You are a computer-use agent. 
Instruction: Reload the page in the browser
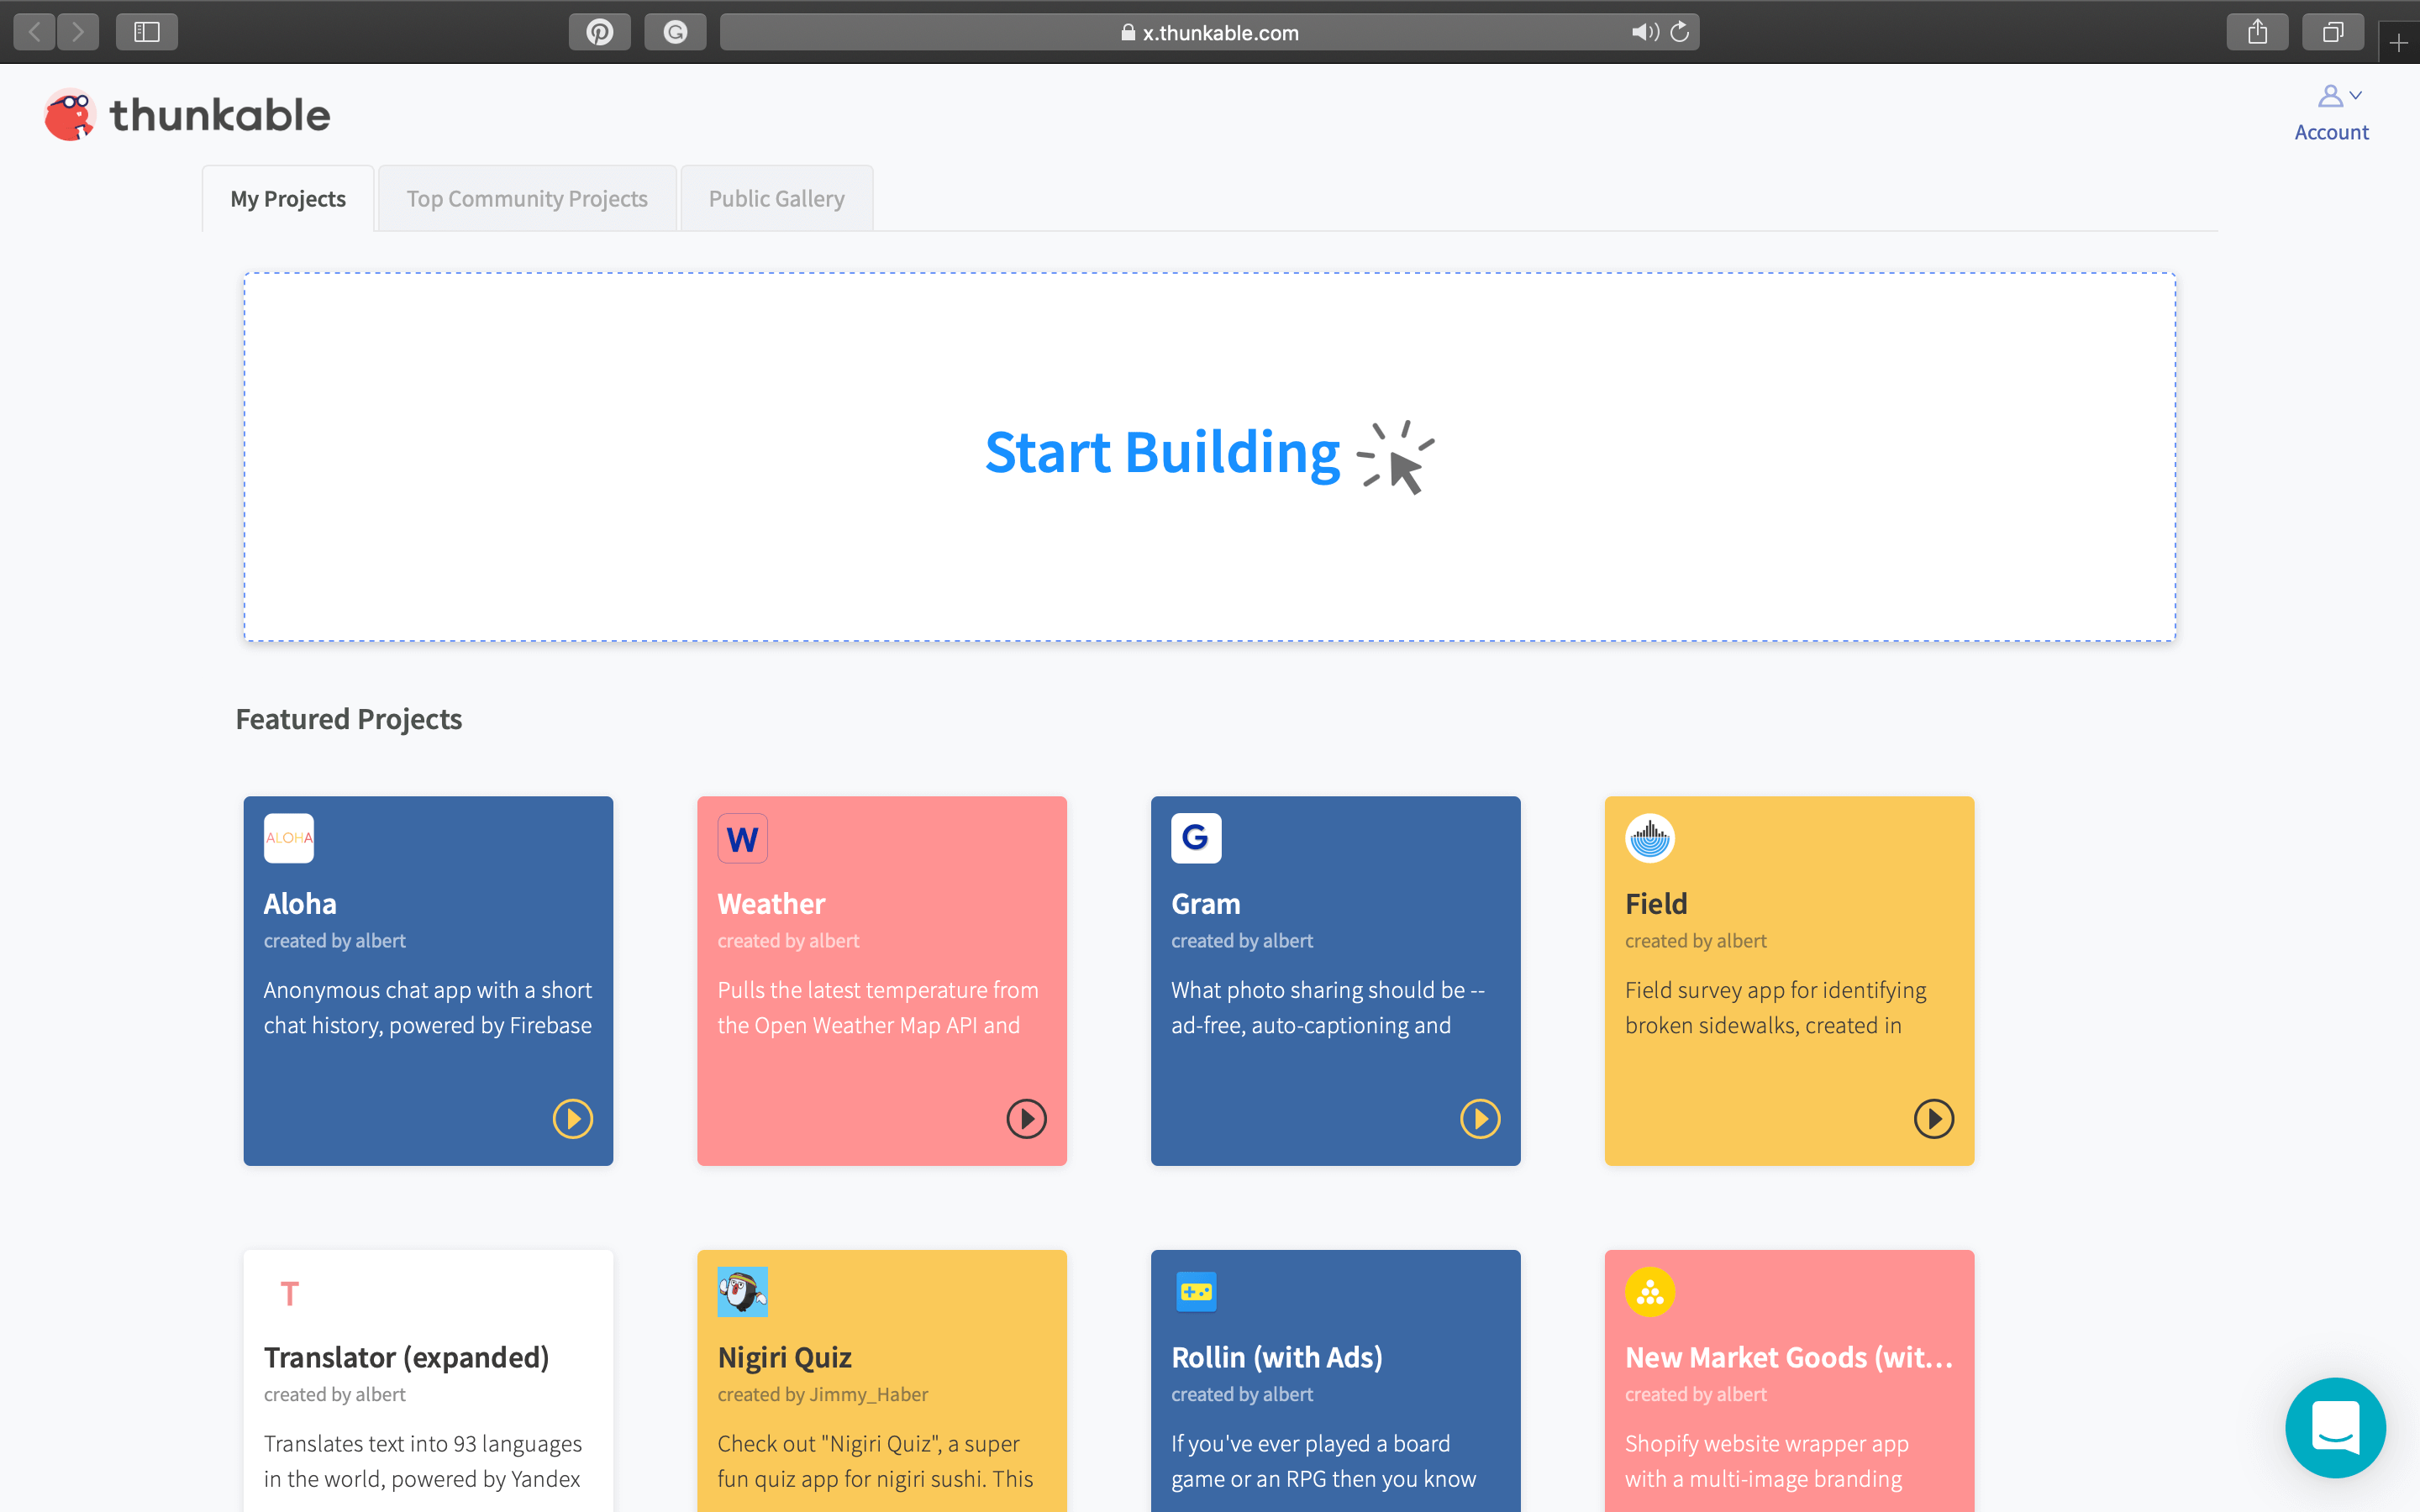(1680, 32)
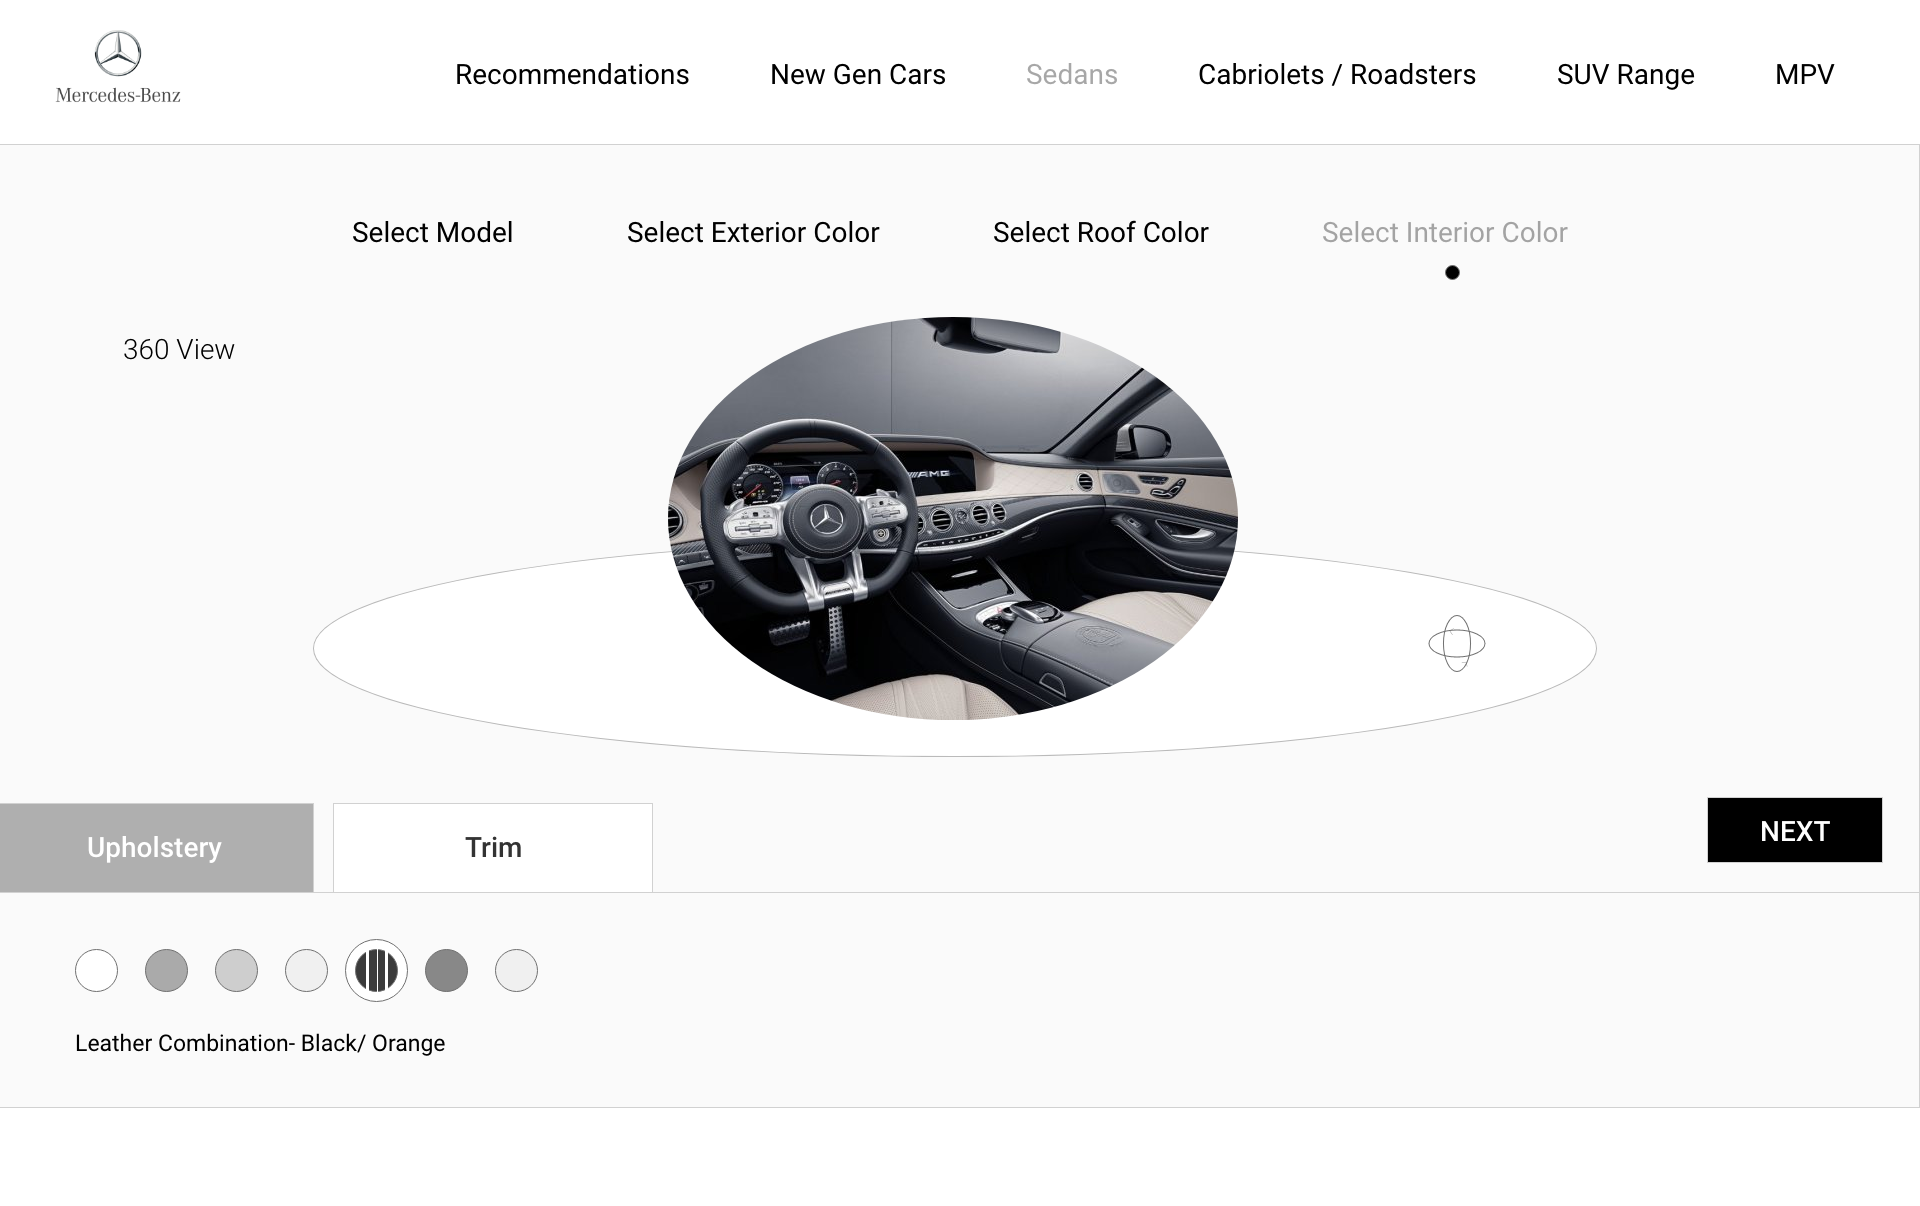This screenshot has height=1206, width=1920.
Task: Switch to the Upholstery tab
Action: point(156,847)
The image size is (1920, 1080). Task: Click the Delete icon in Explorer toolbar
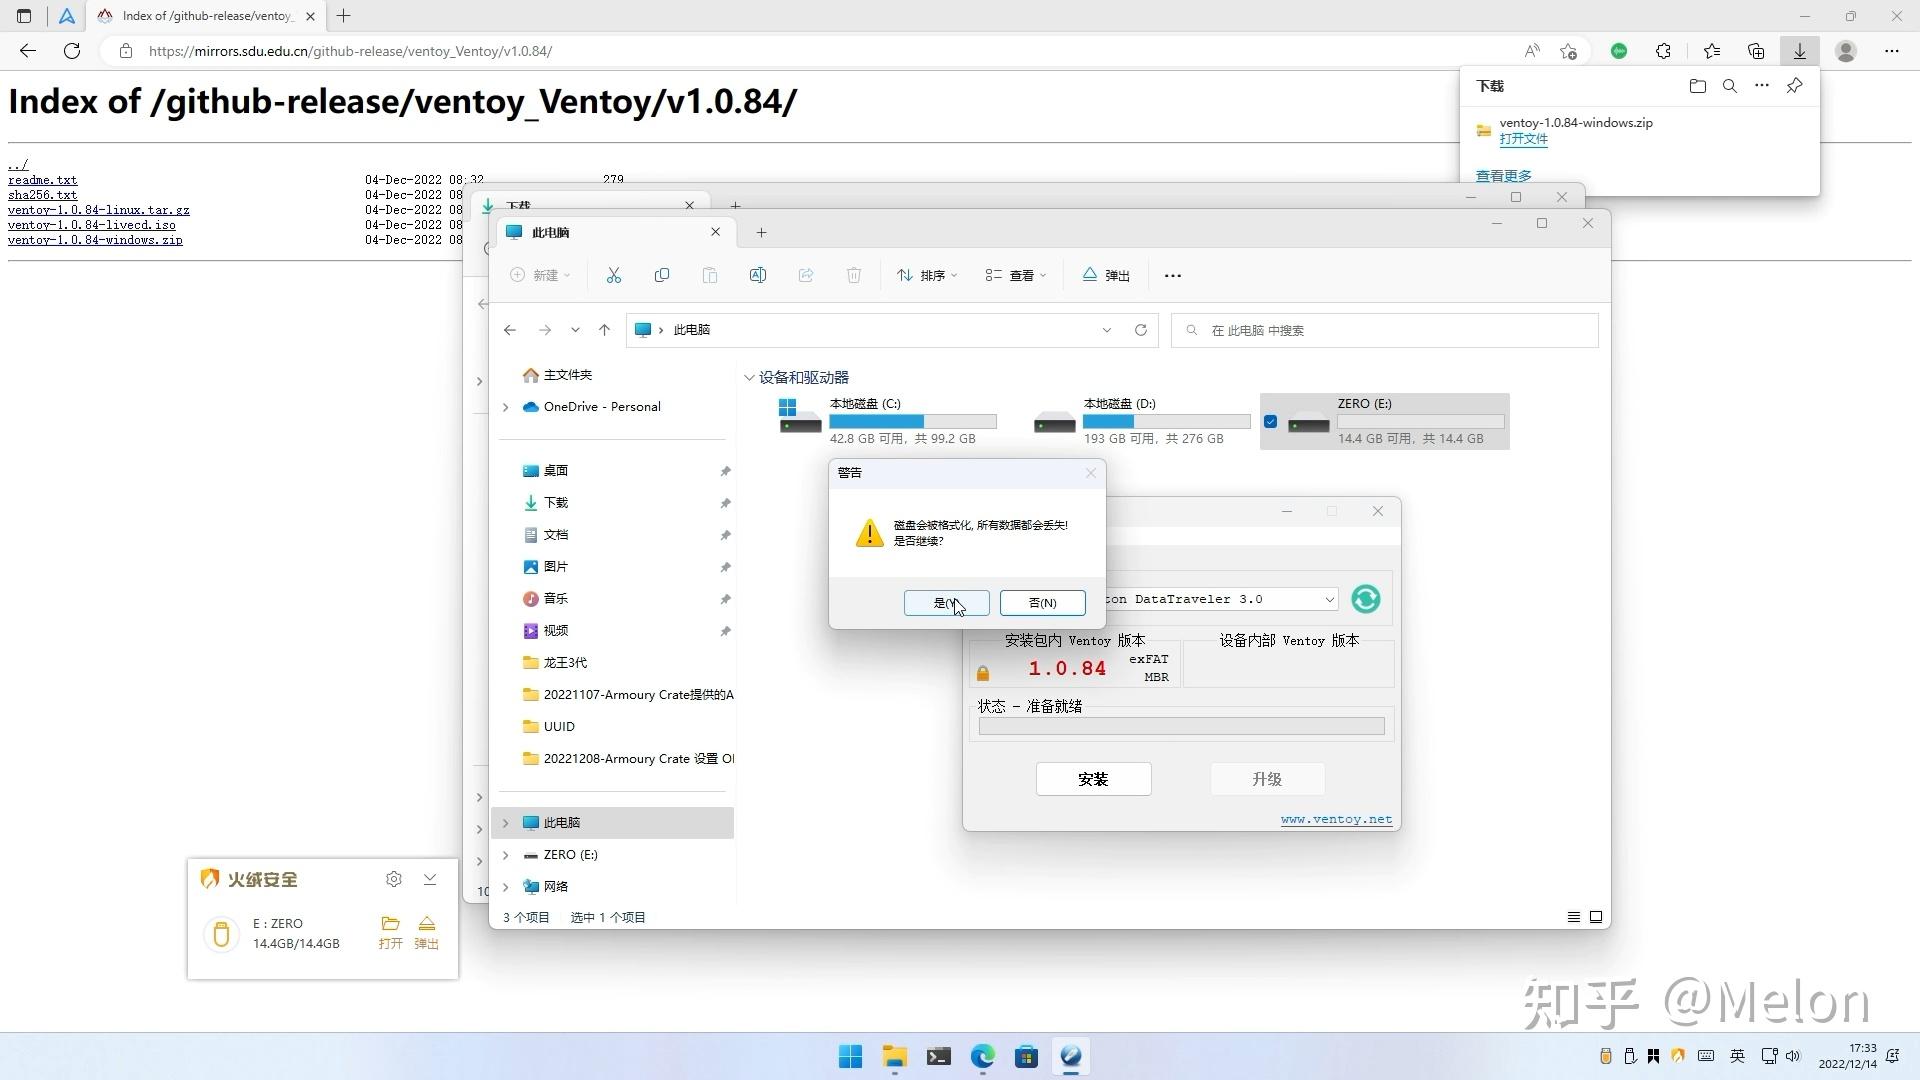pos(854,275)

-*-

Each entry needs to be returned verbatim, with its pictures left out.

You are a computer-use agent. 
Instruction: Reload the page in the browser
(1680, 32)
This screenshot has height=1206, width=1920.
Task: Switch to the Upholstery tab
Action: point(156,847)
The image size is (1920, 1080). Task: Click the Delete icon in Explorer toolbar
pos(854,275)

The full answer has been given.